Comparative Example 4 is a combination of 44V20100 g as isocyanate, 41.8 g of 1,3-BAC derived from DEK as ketimine, and 3.0 g of butyric acid which is a carboxylic acid having no hydroxyl group.

  In Tables 1 and 2, the polyol not containing acid is PTMG (polytetramethylene glycol), but all other polyols contain acid, and Comparative Example 4 contains acid in particular. As a matter of fact, by adding an ordinary aliphatic butyric acid butyric acid, the curing is slowed, and it can be seen that it takes 10 minutes or more to increase the temperature at 20 ° C., which is the way to proceed in the initial stage of the reaction when the two liquids are mixed.
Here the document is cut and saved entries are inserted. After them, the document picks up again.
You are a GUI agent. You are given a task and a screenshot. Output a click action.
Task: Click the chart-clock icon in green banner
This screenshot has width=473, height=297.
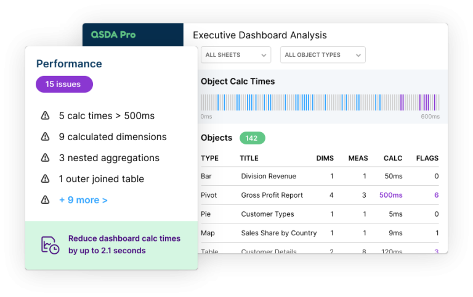[50, 245]

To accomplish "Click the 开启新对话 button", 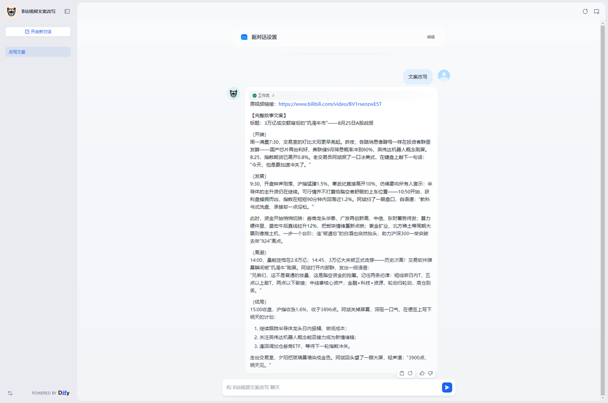I will click(x=38, y=31).
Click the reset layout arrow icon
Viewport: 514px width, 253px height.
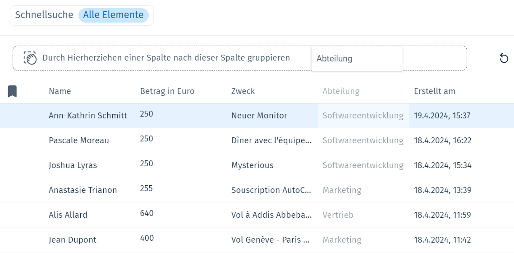click(504, 58)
Comparative Example 2 is obtained by removing butyric acid from Comparative Example 4. In Comparative Example 2, the temperature rises by 20 ° C. in 2 to 2.25 minutes. That is, it can be seen that when a carboxylic acid having no hydroxyl group is added to the present curing system, a curing delay is caused. On the other hand, in Examples 1-8 using DMBA, NS2400, TLM, etc. as carboxylic acids having OH, and prepolymers in which these were introduced into an isocyanate compound, in a short time of 1.25 to 3.5 minutes. The amount of heat has increased to 20 ° C. Thus, it can be seen from Examples 1-8 and Comparative Example 4 that the carboxylic acid having OH or isocyanate group is overwhelmingly harder to cure than carboxylic acid having no such functional group. . Moreover, it turns out that the cure rate is improving clearly by introduce | transducing a carboxylic acid group so that it may be clear even if it compares with the acid-free comparative examples 1-3.

Claims (4)

A composition formed from an isocyanate compound (1) and a ketimine compound (2) and a polyol compound (3) represented by the following chemical formula, wherein the isocyanate compound and / or the polyol compound contains a carboxylic acid group. A two-component fast-curing resin composition comprising:

Where R ^{1 is} an organic group, and p is an integer of 2 or more.

However R ² to R ^4: an organic group, q: an integer of 2 or more.

However R ^5: an organic group, r: an integer of 2 or more.   The two-component fast curing resin composition according to claim 1, wherein the isocyanate compound (1) is a urethane prepolymer synthesized from a polyol compound containing a carboxylic acid group and an isocyanate compound.   The two-component fast curing resin composition according to claim 1 or 2, wherein the isocyanate compound (1) has a diphenyl isocyanate skeleton.   The two-component fast-curing resin composition according to any one of claims 1 to 3, wherein the concentration of the carboxylic acid group falls within a range of 1 to 10 µmol / g when blended with all resins.